Secondly, I don't just recommend putting a side dish with a main dish willy-nilly. Each day is worked out based on your kitchen having a standard kitchen set up of a four-ring hob, one oven with a grill and a microwave. No 'meal' will ever involve any appliance clash. If the main dish requires cooking at 200°C until it is served, so will the side dish, unless it's done on the hob.

Thirdly, I tried to make a variety of days for you to choose from. Some posts include recipes for off-work days, others are lazy brunch days, while others involve packed lunches for going-to-work days.

Final Thoughts

I'm going to say again that these figures are the average for the average. Keep in mind that you might need something more personalised.

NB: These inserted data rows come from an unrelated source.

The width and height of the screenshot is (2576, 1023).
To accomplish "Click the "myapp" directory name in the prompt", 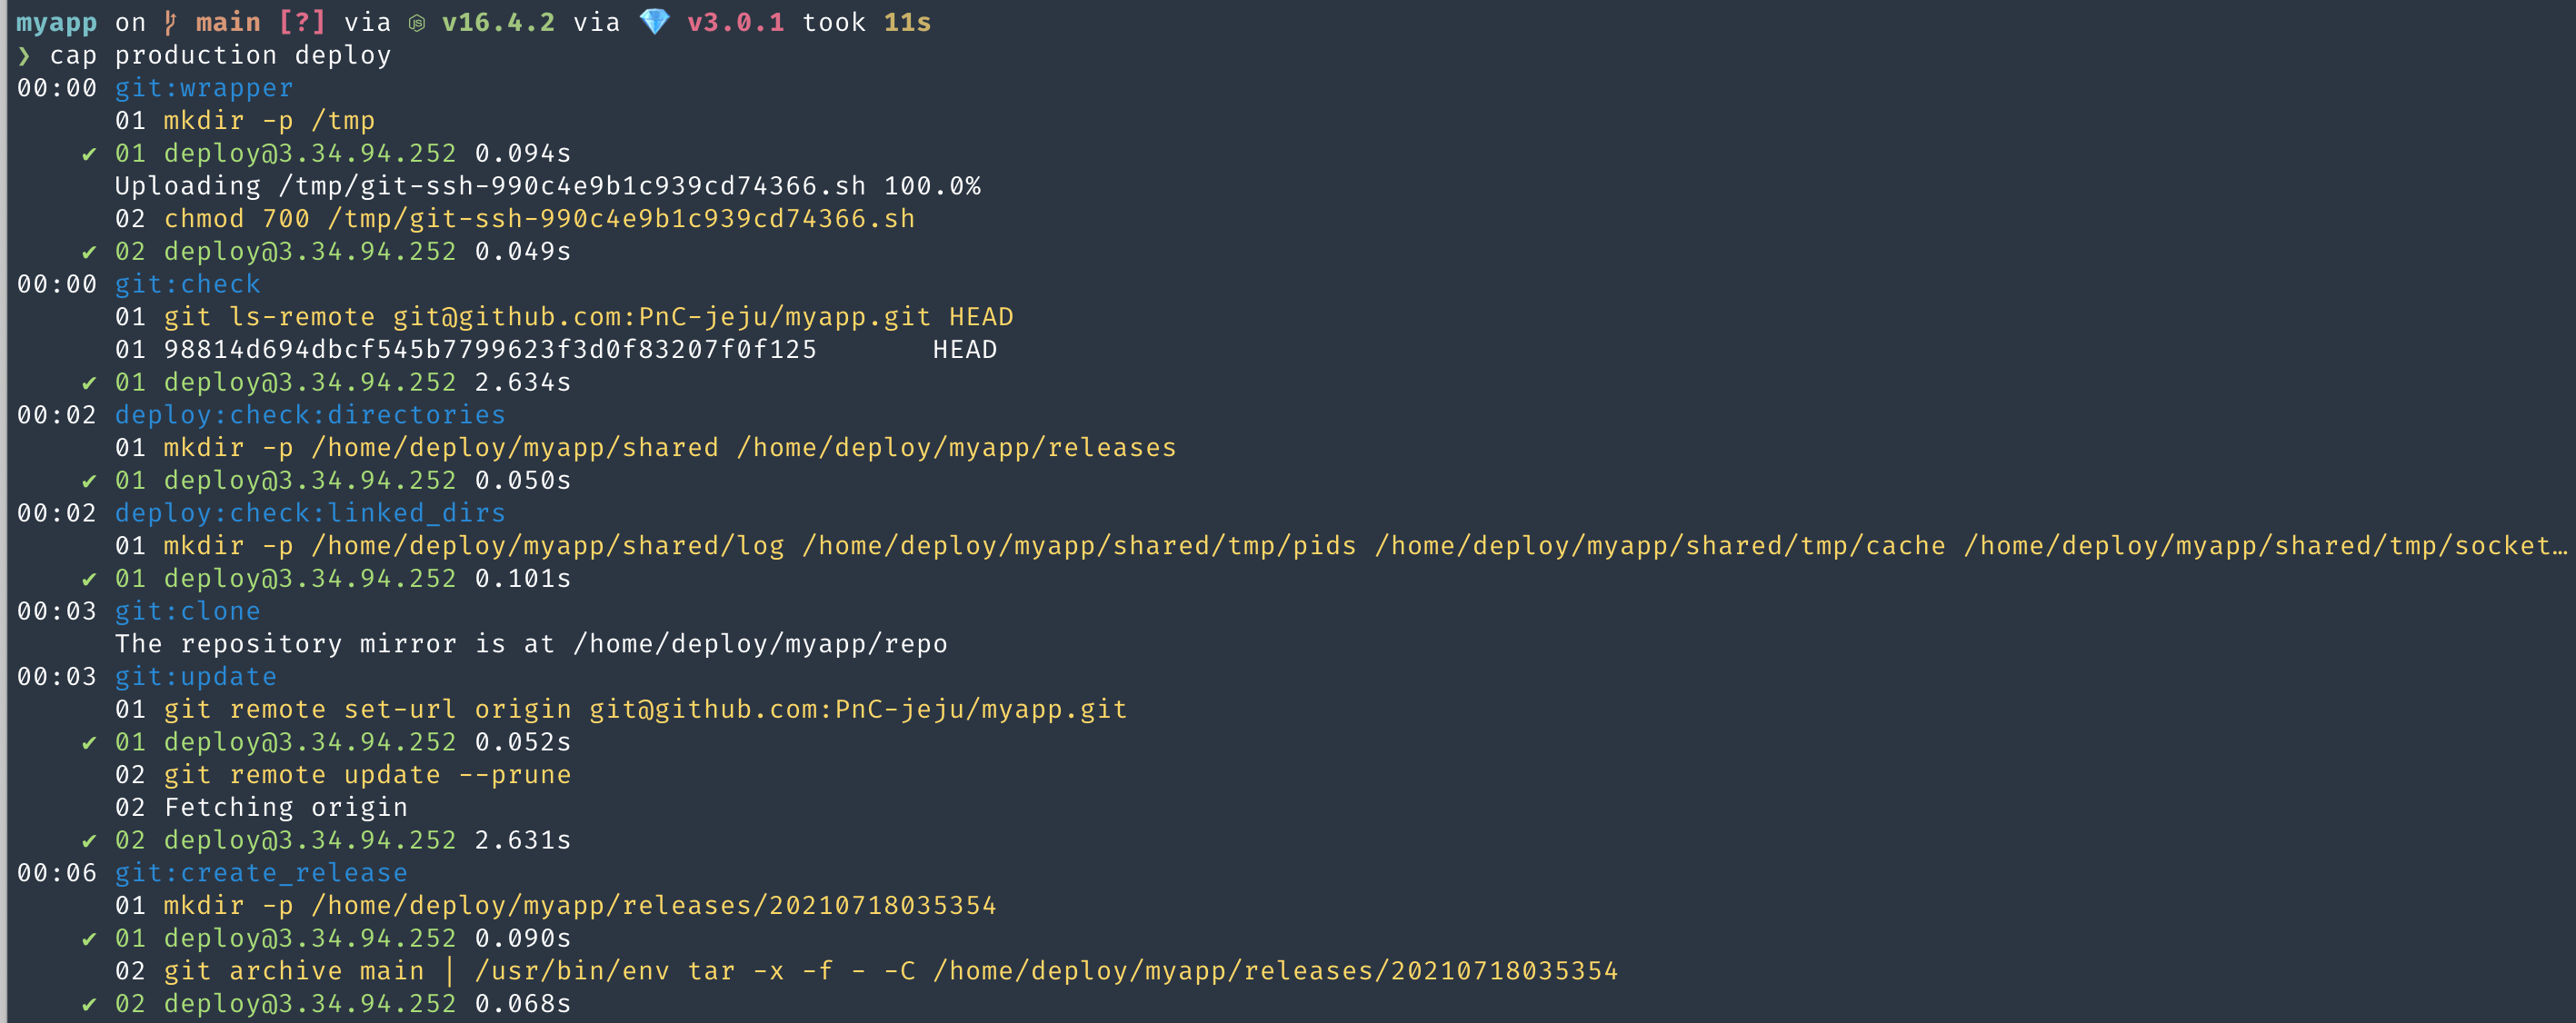I will pos(56,22).
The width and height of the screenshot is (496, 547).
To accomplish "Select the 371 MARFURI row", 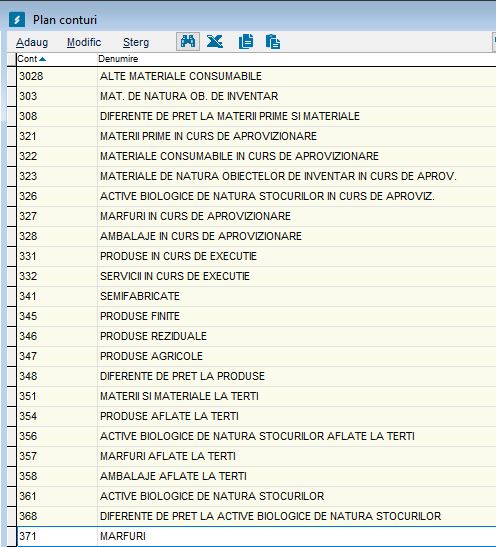I will pos(256,536).
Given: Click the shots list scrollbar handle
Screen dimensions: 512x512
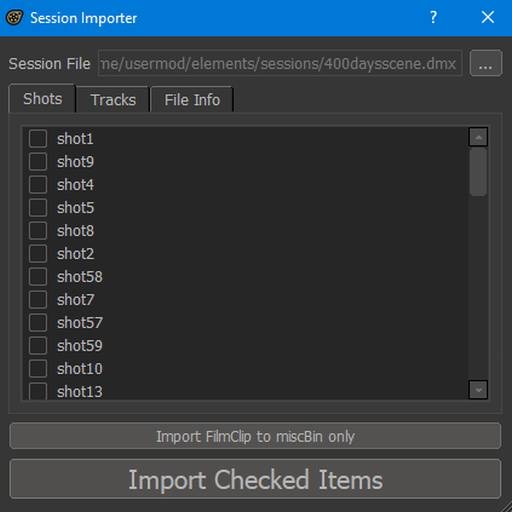Looking at the screenshot, I should (x=478, y=172).
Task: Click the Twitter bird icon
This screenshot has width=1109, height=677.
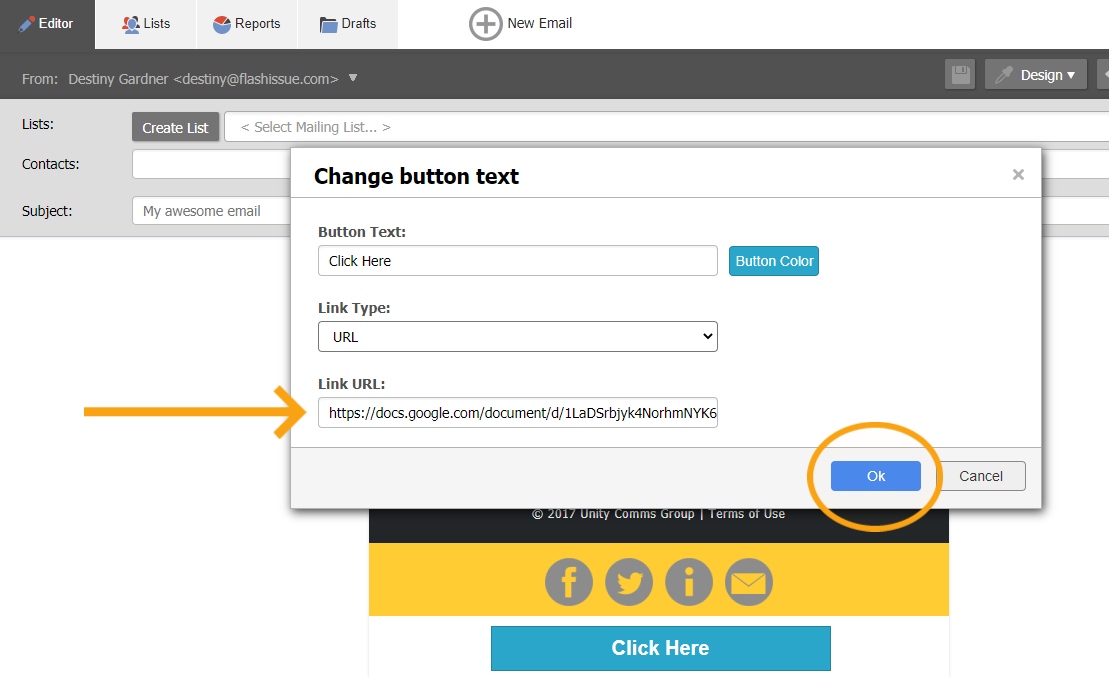Action: click(x=629, y=581)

I will make one point because both my husband and father have failed when dieting because of this. Suppose you are struggling to lose weight without any medical problems behind it. In that case, the first and the best thing you can do to help yourself is to measure and record everything. And I do mean everything! I know it's a pain, I really do, but try it, just for a week. People often tend to underestimate things. That extra dab of butter was 100 kcal. That sausage weighed more than you thought and was another 150 kcal. You didn't notice the right portion size and ate twice as much for another 300 kcal. You nibbled on that cheese in the fridge; how many extra calories was that?

These little things add up. 99% of the time, you are not losing weight because you have eaten more than you thought. Always keep in mind that magical formula for weight loss.